As the purchaser, there are other potential benefits for you as a result of obtaining a VTB:
– Generally there’s no pre-payment penalty if you pay off the mortgage early as with bank financing;
– Vendors rarely ask for all of the documentation that banks require so it makes it quicker and easier to finance your property; and
– The mortgage, and it’s value, will not show up on your credit score as is now becoming more common with the big banks and credit unions.
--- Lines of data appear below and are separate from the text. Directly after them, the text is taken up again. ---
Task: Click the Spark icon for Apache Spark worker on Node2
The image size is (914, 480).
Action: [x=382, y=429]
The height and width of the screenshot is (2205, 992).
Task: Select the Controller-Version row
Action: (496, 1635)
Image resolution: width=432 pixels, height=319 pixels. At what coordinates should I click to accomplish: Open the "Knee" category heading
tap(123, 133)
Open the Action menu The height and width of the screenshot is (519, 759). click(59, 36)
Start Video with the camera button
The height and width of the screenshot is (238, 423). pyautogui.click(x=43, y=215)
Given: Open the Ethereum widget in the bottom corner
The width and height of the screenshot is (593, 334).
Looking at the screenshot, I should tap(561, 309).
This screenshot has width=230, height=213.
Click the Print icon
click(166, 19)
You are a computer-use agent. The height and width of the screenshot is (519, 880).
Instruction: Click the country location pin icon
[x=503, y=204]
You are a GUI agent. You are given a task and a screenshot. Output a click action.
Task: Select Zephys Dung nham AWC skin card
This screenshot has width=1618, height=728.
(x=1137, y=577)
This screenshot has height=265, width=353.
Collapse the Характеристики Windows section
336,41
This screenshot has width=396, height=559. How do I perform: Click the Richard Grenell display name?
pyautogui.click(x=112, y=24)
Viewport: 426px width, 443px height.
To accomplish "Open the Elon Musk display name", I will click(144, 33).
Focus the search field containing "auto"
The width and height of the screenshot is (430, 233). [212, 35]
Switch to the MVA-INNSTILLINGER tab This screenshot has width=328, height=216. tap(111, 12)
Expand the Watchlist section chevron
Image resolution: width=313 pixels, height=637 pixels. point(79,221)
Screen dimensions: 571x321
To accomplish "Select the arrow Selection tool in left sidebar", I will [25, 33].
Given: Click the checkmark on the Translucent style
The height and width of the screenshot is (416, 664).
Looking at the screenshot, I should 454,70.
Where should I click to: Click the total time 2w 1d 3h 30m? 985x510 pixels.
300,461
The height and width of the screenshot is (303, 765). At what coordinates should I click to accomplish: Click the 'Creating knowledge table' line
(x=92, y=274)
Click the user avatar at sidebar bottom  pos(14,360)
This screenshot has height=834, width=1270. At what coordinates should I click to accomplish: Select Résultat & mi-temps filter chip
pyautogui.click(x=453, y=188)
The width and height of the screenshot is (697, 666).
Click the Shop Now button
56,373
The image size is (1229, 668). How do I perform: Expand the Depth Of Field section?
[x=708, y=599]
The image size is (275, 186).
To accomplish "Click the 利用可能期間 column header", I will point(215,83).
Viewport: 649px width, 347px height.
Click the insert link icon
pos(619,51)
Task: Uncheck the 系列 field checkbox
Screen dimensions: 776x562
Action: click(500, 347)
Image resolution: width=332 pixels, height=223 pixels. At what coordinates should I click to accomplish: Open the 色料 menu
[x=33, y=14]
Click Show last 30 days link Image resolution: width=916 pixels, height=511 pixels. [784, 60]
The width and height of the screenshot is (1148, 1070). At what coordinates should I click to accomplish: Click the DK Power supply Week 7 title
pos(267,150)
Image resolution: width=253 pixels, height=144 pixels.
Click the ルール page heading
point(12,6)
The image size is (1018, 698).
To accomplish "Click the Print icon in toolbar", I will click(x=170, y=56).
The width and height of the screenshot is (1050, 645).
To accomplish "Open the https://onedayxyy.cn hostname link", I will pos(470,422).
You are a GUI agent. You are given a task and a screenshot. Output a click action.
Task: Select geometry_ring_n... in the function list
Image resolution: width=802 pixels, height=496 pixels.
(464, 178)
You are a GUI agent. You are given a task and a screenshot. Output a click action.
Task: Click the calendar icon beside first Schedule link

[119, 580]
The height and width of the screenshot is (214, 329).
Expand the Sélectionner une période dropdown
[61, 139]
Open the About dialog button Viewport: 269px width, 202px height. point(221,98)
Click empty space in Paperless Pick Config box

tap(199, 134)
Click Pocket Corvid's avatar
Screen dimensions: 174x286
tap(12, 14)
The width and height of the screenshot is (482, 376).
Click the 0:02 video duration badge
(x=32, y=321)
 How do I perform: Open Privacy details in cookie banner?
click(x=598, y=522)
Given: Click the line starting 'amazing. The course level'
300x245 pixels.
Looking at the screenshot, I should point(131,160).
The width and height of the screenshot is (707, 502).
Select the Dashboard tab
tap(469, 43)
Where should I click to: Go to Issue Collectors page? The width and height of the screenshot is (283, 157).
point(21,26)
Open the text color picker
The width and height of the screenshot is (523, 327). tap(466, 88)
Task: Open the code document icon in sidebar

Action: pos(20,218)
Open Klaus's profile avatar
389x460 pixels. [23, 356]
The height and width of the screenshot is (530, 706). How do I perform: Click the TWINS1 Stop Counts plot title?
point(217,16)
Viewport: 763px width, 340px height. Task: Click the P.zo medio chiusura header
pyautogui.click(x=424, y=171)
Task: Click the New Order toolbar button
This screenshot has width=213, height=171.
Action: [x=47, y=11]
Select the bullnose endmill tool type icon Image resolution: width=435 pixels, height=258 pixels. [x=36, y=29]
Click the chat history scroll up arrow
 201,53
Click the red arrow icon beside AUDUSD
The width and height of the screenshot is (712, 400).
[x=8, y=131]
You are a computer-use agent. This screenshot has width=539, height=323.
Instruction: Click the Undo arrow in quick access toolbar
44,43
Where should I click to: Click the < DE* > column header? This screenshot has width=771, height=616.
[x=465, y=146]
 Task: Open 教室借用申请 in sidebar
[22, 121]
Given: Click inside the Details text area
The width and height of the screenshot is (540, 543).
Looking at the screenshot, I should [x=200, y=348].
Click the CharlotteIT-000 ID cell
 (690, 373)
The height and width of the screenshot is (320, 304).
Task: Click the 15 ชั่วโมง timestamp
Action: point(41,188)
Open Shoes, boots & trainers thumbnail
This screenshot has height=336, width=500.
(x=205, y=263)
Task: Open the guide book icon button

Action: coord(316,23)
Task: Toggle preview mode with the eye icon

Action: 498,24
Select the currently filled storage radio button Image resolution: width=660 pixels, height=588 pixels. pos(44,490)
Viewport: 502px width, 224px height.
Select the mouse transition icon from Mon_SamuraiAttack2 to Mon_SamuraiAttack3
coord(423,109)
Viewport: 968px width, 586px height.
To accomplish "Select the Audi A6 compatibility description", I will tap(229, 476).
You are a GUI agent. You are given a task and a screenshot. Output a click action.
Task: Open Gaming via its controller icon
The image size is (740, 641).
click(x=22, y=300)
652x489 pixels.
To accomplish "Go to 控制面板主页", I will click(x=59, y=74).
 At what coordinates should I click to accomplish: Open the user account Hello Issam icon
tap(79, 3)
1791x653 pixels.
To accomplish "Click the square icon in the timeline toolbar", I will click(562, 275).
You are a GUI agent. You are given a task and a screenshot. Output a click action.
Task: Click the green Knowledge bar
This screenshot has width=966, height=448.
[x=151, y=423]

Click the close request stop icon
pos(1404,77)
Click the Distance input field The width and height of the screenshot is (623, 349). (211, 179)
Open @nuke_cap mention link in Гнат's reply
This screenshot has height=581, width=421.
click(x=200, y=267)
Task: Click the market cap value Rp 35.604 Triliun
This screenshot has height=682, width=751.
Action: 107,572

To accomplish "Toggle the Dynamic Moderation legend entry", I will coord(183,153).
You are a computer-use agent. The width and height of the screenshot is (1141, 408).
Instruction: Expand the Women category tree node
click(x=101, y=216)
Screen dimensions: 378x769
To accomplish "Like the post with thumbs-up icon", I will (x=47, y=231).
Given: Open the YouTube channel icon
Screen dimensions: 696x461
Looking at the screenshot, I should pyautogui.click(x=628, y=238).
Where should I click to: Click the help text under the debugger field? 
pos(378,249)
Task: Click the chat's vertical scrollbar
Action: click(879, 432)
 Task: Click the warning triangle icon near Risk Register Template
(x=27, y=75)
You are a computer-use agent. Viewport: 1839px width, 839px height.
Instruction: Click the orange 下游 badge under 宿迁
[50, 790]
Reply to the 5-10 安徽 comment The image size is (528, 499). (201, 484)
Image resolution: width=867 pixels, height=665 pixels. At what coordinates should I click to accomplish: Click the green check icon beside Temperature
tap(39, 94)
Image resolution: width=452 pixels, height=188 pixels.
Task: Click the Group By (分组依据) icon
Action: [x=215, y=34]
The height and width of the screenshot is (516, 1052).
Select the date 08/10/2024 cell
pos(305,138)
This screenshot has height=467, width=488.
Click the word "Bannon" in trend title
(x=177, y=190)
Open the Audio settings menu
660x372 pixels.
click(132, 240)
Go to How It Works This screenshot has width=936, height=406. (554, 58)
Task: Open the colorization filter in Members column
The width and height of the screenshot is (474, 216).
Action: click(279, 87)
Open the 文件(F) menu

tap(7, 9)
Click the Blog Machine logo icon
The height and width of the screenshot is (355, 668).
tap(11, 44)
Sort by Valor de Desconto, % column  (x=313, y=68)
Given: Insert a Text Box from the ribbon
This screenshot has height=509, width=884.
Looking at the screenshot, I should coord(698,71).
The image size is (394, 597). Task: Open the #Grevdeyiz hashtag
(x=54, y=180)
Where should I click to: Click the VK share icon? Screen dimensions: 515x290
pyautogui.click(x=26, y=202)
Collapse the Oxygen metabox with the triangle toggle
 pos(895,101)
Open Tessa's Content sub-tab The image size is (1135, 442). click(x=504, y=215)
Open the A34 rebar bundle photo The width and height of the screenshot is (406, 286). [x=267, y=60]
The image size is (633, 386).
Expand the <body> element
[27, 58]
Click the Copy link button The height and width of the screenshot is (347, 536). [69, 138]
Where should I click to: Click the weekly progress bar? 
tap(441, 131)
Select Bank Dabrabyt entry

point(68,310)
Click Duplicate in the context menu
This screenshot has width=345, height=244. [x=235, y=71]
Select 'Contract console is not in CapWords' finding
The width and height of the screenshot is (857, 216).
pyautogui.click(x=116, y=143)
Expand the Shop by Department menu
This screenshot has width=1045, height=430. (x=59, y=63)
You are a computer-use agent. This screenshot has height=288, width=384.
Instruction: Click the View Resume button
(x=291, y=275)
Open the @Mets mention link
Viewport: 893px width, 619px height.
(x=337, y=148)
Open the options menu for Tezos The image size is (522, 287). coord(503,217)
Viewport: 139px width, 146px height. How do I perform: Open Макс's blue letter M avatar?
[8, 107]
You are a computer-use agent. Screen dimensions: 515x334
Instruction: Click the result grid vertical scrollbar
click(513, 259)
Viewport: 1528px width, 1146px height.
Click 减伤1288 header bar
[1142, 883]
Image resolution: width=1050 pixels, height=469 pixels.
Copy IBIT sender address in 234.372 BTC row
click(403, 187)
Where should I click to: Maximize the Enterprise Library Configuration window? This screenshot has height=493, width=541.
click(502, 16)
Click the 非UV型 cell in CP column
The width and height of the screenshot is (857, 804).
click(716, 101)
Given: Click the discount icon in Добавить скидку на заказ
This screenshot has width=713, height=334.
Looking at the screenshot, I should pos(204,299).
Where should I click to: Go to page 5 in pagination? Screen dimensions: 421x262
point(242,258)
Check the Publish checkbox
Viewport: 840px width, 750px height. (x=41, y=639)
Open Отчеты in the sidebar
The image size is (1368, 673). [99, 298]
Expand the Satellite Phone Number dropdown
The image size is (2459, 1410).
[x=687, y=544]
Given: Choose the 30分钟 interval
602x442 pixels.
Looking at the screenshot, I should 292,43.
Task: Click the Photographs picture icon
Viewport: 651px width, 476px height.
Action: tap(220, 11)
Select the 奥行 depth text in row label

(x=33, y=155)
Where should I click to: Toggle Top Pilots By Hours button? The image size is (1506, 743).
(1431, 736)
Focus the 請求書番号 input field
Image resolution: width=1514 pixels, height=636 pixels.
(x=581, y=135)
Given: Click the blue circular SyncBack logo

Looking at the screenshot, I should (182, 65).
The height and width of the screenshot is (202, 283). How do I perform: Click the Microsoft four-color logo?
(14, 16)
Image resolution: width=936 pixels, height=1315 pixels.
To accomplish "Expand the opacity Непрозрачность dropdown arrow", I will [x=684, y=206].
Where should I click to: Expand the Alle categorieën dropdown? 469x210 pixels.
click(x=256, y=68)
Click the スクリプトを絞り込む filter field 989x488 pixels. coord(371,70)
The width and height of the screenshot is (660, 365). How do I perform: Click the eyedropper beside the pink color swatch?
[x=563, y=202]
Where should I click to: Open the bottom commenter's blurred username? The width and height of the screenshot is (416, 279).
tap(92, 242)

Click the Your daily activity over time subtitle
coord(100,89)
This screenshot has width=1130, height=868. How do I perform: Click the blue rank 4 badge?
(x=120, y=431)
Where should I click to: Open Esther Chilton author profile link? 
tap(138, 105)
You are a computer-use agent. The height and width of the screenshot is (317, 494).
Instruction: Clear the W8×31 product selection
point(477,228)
The benefits of a VTB for the seller (vendor) include:
– A way to make a distressed property or a difficult deal more attractive to a buyer (investor) by offering property financing;
– The vendor could increase the money they get from the property if they charge a higher than market value interest rate and collect it back over time;
– The property will continue to provide monthly cashflow, even after they’ve sold it;
– A vendor with a VTB can currently obtain a 5% or higher interest rate return on their equity in the property (depending on the structure of the deal), whereas if they had put that money in a bank savings account they would only be earning a standard interest rate (about 2% or 3%);
– As the mortgage is secured against the property, the worst thing that can happen to the vendor is that they will have to foreclose on the purchaser and will get their property back (if it’s a first mortgage, that is).
In most cases, your real estate lawyer will create the VTB documentation. But, ensure that your lawyer also thoroughly reviews the Purchase and Sale Agreement and the mortgage documents and it’s conditions. Also, speak with the vendor to determine if the term can be extended when it comes due.